COLUMNISTS

True North Equipment adapts to pandemic challenges by rethinking business

John Oncken
True North Equipment CEO John C. Oncken, left, and chairman Dan Gorder, right, have developed a specialized facility in which to build and repair farm equipment in Grand Forks, N.D.

On the rare occasions when I’ve written about my son, John C. Oncken, and his life as CEO of True North Equipment in Grand Forks, N.D., readers have asked for more frequent updates about him and his family.

True North Equipment was born

John was a Sun Prairie High grad and then went on to gain an ag technology degree at UW-Platteville. He then worked in several marketing positions at John Deere for some 18 years, including at Grand Forks. While working with Grafton Equipment, the local John Deere dealership some 40 miles away merged with several smaller dealerships into Grafton Equipment, and he was offered the opportunity to become a partner in the firm with the retirement of an existing partner. He accepted the offer and joined majority owner Dan Gorder as a partner.

In the intervening years, Grafton Equipment has become True North Equipment and moved its headquarters to Grand Forks, where it has grown in size from four to eight locations and over 200 employees. A year or so ago, John became CEO with co-CEO Gorder assuming the chairman position.

A family update

John and his wife Joan have three children who are now (just recently) all gone from home. The eldest, Megan, is married to Brock; they have one daughter and live in Fargo, N.D., where she also works as a nurse. Joe, their middle child, recently received a Ph.D. in mechanical engineering at Michigan Tech in Houghton and soon begins work at National Laboratories in Idaho. The youngest, Nicole, received a doctorate degree in pharmacy from North Dakota State University at Fargo just last week and will shortly begin work in a pharmacy in Grand Forks.

There is space for many pieces of big machinery to be worked on at the same time at  the new facility.

The challenges of COVID-19

As for John, he and partner Dan Gorder had an exceptional business year at True North Equipment despite challenges caused by the coronavirus pandemic. And they admit that they learned a lot during the pandemic – especially how to be creative in their business approach and carry on a growing business in spite of locked doors at the Grand Forks headquarters and stores in North Dakota and Minnesota.

As was the case for many companies, the start of the pandemic presented challenges for True North. Out of concern for the safety of both employees and customers, True North closed all of its retail locations beginning in mid-March of 2020 and remained closed for about 60 days, the peak time for sales of consumer lawn and garden items and large ag equipment. True North turned this challenge into an opportunity, capitalizing on its previous investment in technology to make it easy and safe for lawn and garden customers, farmers and cattle producers to order parts and equipment online using the MyTrueNorth mobile app. True North also created outdoor showrooms in their parking lots and adopted a socially-distanced sales approach.

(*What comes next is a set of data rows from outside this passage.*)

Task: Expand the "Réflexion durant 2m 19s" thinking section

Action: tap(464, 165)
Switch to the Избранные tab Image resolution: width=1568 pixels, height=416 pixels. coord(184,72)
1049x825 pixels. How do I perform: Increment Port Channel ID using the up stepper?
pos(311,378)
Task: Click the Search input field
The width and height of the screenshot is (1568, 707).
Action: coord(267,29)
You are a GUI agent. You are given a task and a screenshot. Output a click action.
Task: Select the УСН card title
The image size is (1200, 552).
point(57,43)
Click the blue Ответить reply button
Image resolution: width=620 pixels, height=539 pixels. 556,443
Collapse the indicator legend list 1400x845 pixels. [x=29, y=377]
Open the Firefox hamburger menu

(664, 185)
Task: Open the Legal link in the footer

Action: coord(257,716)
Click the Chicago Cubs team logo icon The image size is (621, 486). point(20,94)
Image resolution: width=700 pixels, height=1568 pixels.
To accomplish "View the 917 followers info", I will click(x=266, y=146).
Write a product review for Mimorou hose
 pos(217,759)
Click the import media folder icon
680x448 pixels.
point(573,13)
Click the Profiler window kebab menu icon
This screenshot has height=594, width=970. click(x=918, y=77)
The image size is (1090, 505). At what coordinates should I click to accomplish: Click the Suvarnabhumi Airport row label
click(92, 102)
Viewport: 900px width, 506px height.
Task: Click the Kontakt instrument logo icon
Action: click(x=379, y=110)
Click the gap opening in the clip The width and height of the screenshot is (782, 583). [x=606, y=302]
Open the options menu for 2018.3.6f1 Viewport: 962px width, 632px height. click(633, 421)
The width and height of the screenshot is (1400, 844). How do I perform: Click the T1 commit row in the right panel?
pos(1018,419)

The cranes will handle most all farm equipment at the True North Impact Center.

The biggest move of all

In what was the company's biggest move of all, as explained by the Grand Forks Area Economic Development Corporation, “EDC member True North Equipment purchased the former Wells Concrete Building in the Grand Forks Industrial Park. The building will serve as a central location for receiving, assembling, and reconditioning farm equipment and will initially house 16 to 20 technicians."

"The new 66,000 square-foot impact center will help take the load off our company’s nine other locations in Minnesota and North Dakota,” John C. Oncken said. “In addition, the new facility will also extend their capabilities with customer clinics and certified educational programs.”

Formerly a prestressed concrete manufacturing site, the refurbished and remodeled 400x160' building is now the True North Equipment Impact Center, serving the eight stores of the John Deere dealership.

“It’s not just about growing our business, but also adding a highly capable facility that produces real value for both our customers and employees. The facility has four bridge cranes equipped with six to 20-ton winches that will make working on big equipment and loading and unloading it easier and safer. Plus, there's a modern wash area to clean new and used equipment as well as a huge storage and office area," Oncken added.

“The new facility offers True North Equipment the opportunity to accomplish those various challenges in an impactful and value driven way. By centralizing new machine assembly and reconditioning of used equipment, the regional True North Equipment service departments will be more agile in meeting their customer service demands and doing it in a more efficient manner and allowing those offices to focus on providing a more customer-focused approach,” Oncken said. (Author's note – I didn’t know that new machinery came to a dealer often requiring some assembly.)

A tractor is being washed with foam detergent in the wash bay in the new Impact Center.

A first in the industry

“Basically what we’ve made a decision to do is take some of the stress away from our retail locations, allowing us to store corporate parts and overstock of inventory,” Oncken said in late December. “This is really a first in the industry in our arena of work, to have a facility like this.”

Of course, I’m proud of that son who wore the tires off a pedal tractor as a youngster and today is CEO of one of the most progressive John Deere dealers serving farmers and consumers anywhere. Not bad for a company that traces its roots to 1897 when it sold plows in Grafton, N.D.

That’s the latest from North Dakota. Now you know.